Proposed New Regulation On Classification And Licensing Of Hospitals May Affect Foreign Direct Investment In Hospital Business
Foreign direct investment in hospital business in Indonesia is currently regulated by the Presidential Regulation No. 44 of 2016 on Lists of Business Fields that are Closed to and Business Fields that are Open with Conditions to Investment (the “Negative List“) and Ministry of Health (“MOH“) Regulation No. 56 of 2014 on Classification and Licensing of Hospitals (“Regulation 56/2014“). The Negative List allows up to 67% foreign investment in a hospital (or, 70% if the investor is domiciled in ASEAN countries) and foreign investment must also comply with the procedure under Regulation 56/2014 to establish, manage and classify a hospital.

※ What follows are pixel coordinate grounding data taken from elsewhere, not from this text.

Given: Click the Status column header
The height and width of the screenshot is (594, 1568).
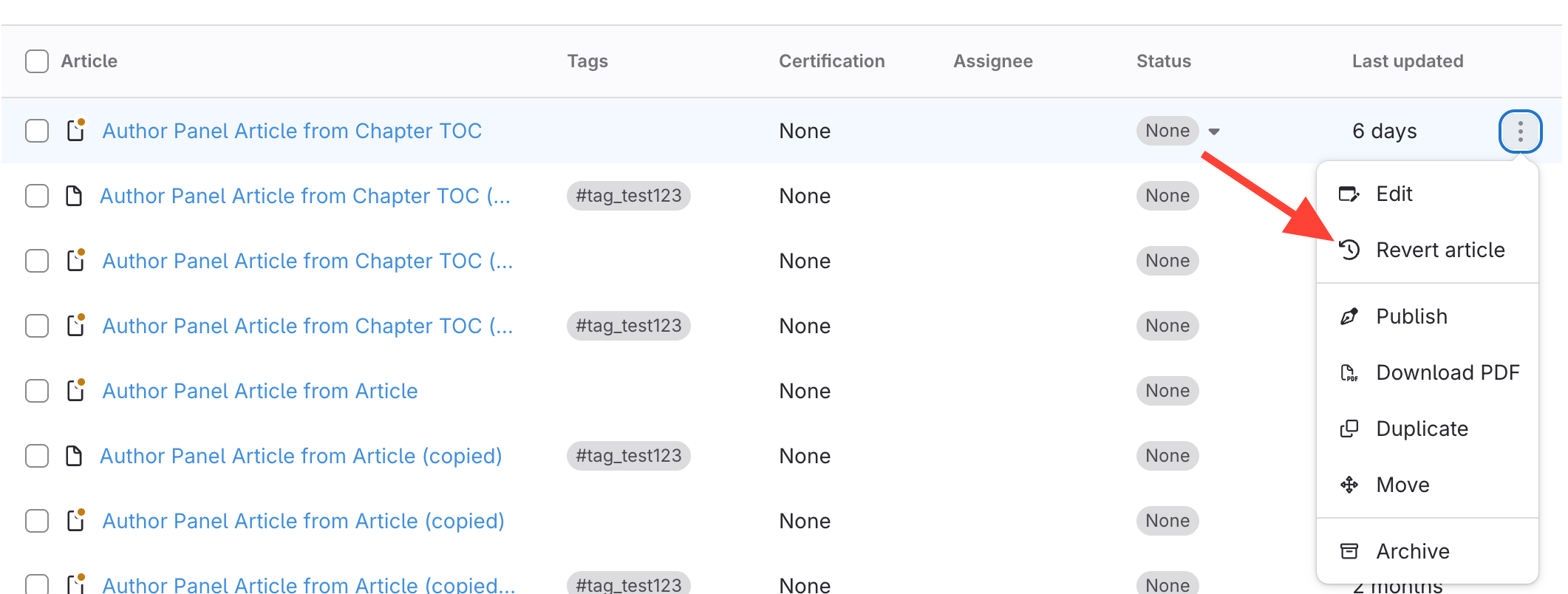Looking at the screenshot, I should [1163, 61].
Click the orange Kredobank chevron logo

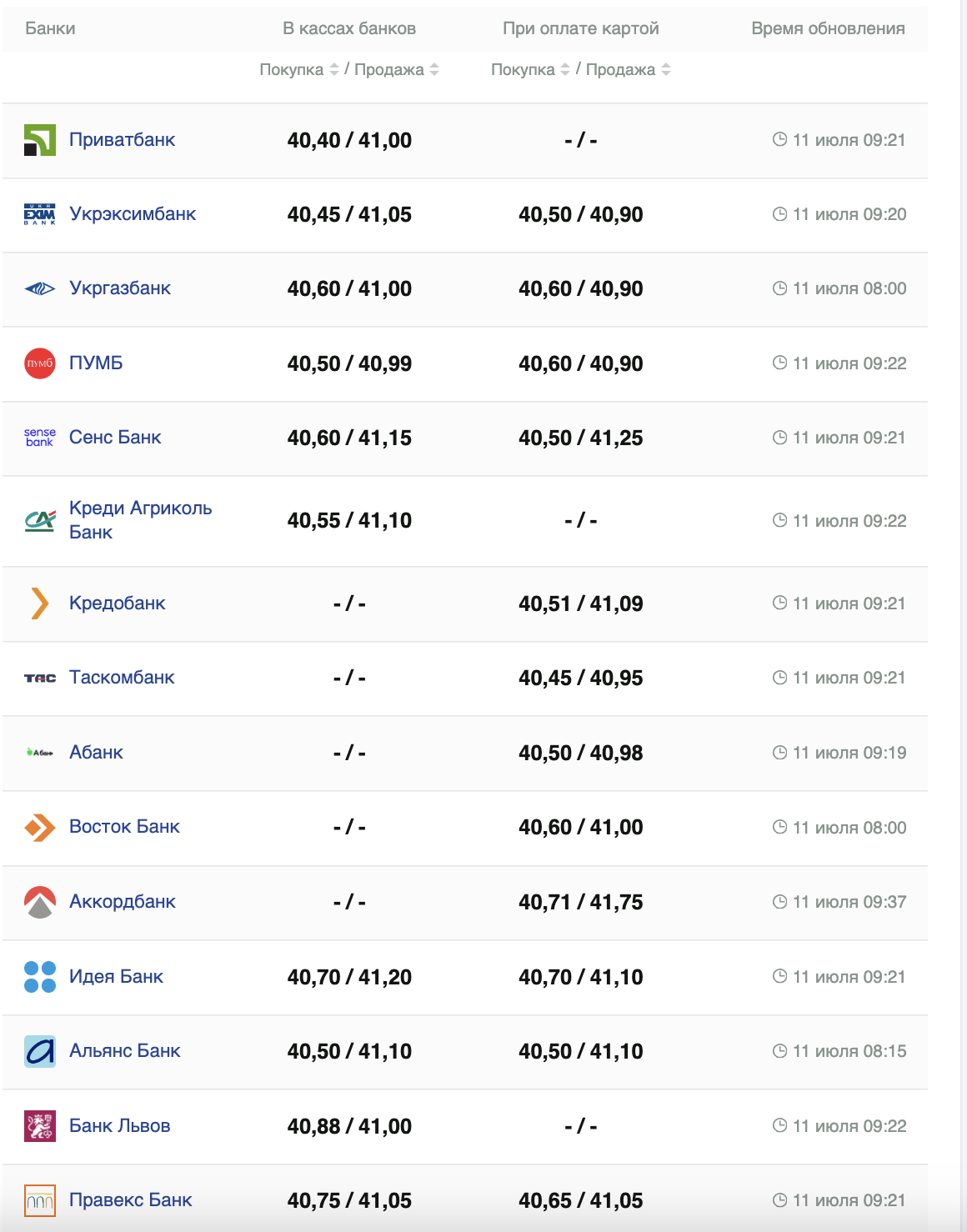click(40, 603)
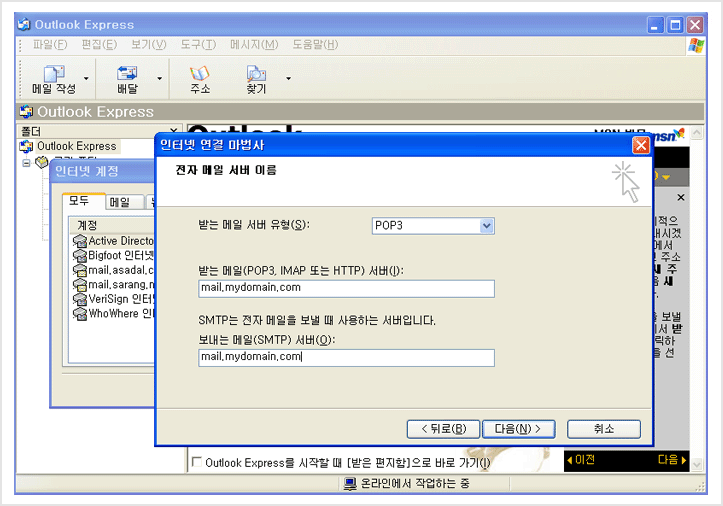Viewport: 723px width, 506px height.
Task: Switch to the 메일 tab in accounts dialog
Action: click(119, 202)
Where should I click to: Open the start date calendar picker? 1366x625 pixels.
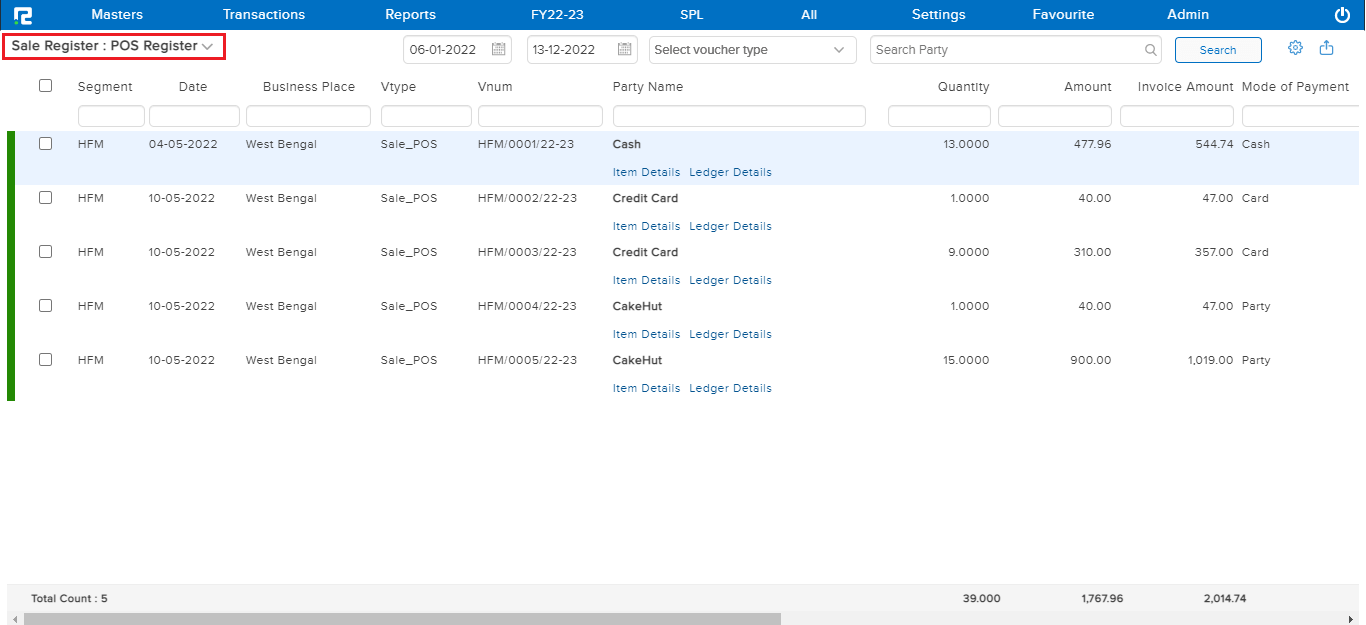point(497,48)
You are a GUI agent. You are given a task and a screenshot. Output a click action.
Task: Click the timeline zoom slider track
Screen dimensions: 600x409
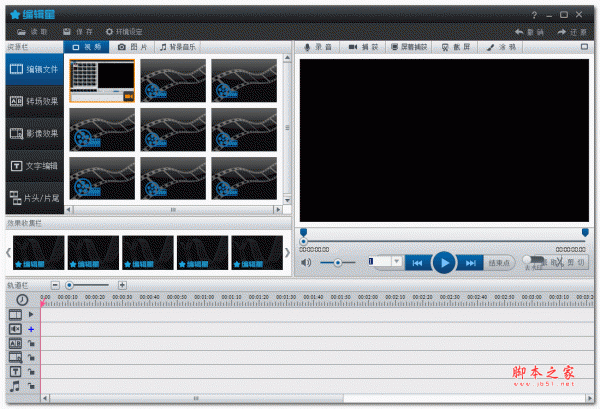click(95, 285)
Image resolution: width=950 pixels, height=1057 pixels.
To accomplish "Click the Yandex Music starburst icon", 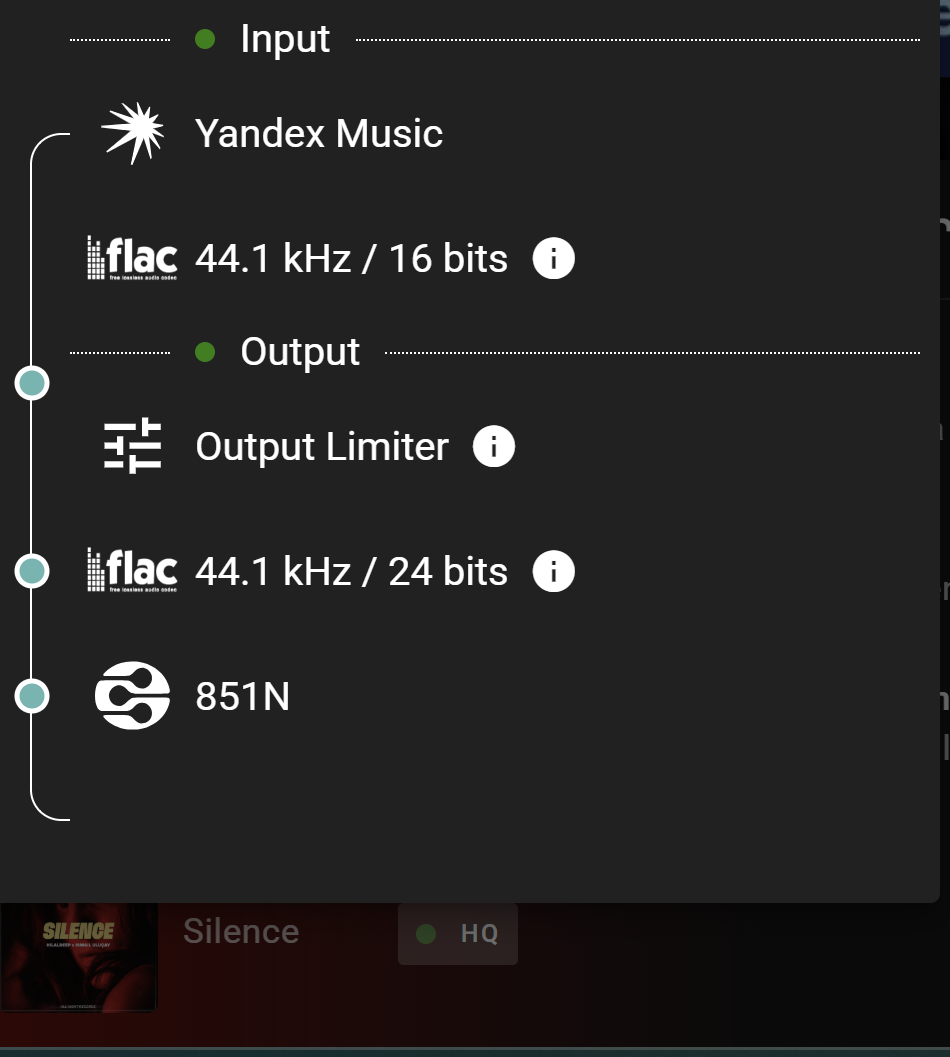I will (133, 133).
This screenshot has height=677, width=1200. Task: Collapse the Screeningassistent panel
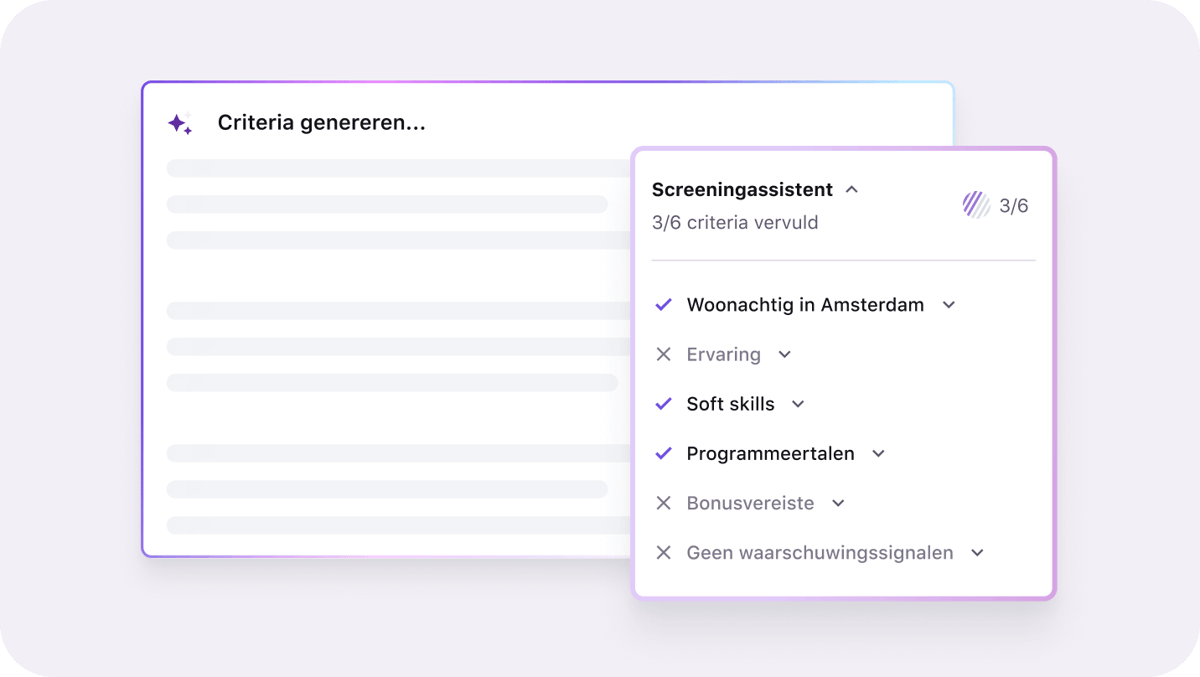852,188
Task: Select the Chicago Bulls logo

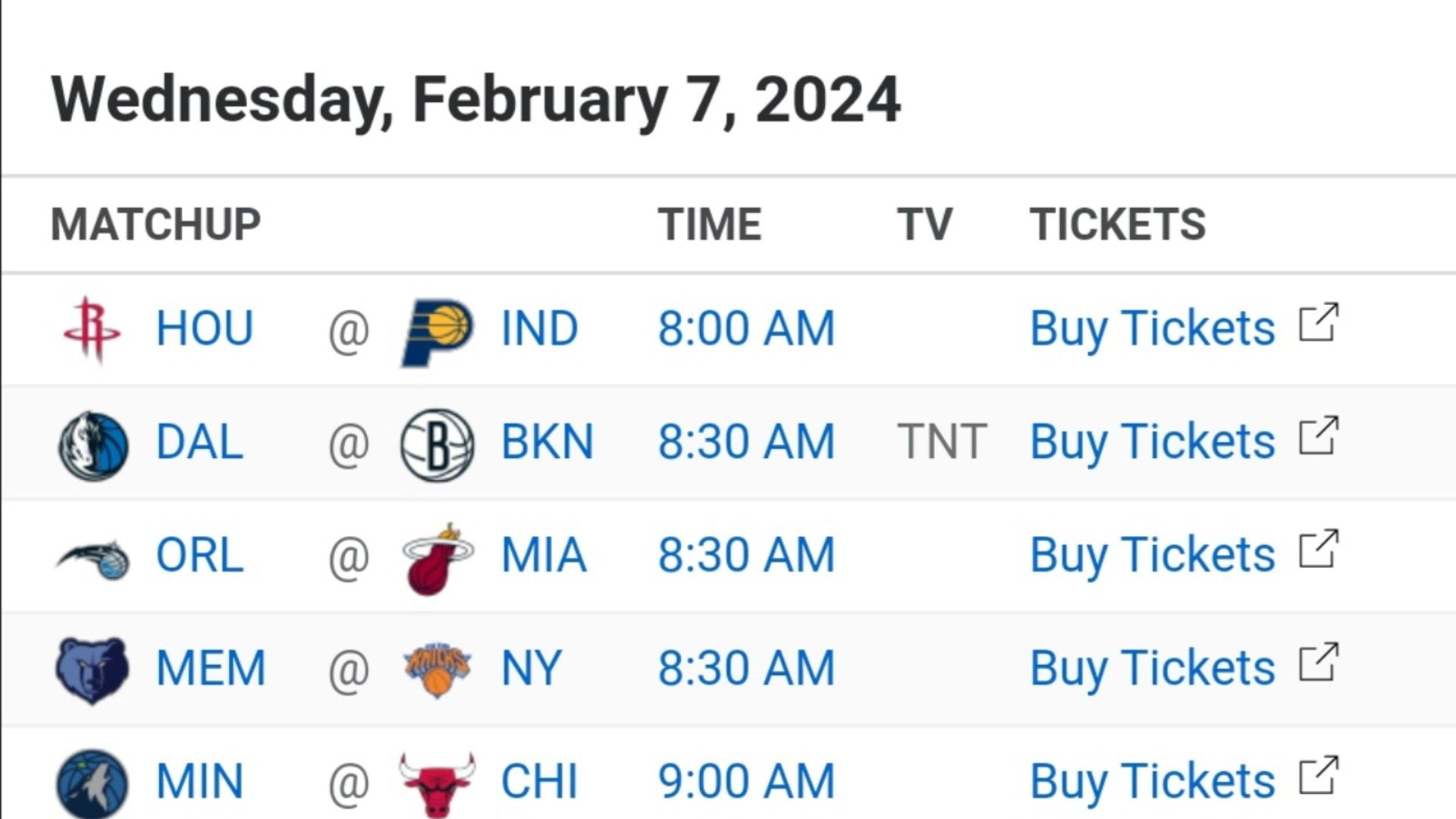Action: [438, 785]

Based on a confirmation received from an official of the Ministry of Health, the Government, through the Ministry of Health of the Republic of Indonesia is now planning to revise Regulation 56/2014 in order to increase foreign investment into classes A and B hospital, as the number of classes A and B hospitals is currently lower than classes C and D hospitals. The proposed revision will not only reflect the new licensing regime under the Online Single Submission system, but also establish a stricter limitation for foreign direct investment in hospital business. Under the proposed revision, foreign direct investment may only be made in general and specialized hospitals under classes A and B that operate a minimum of 200 beds. This is different from the current limitation of foreign direct investment under the Negative List, which only limits the amount of investment to 67% (or, 70% if the investor is domiciled in ASEAN countries) but does not limit the classes of hospital where such investment can be made. As of now, it is still unclear whether the proposed revision will replace or complement the current foreign ownership restriction under the Negative List.
The official at the Ministry of Health expects the revision to be issued by the end of 2018. Pending the issuance of the proposed revision, the foreign ownership restriction under the Negative List will continue to apply.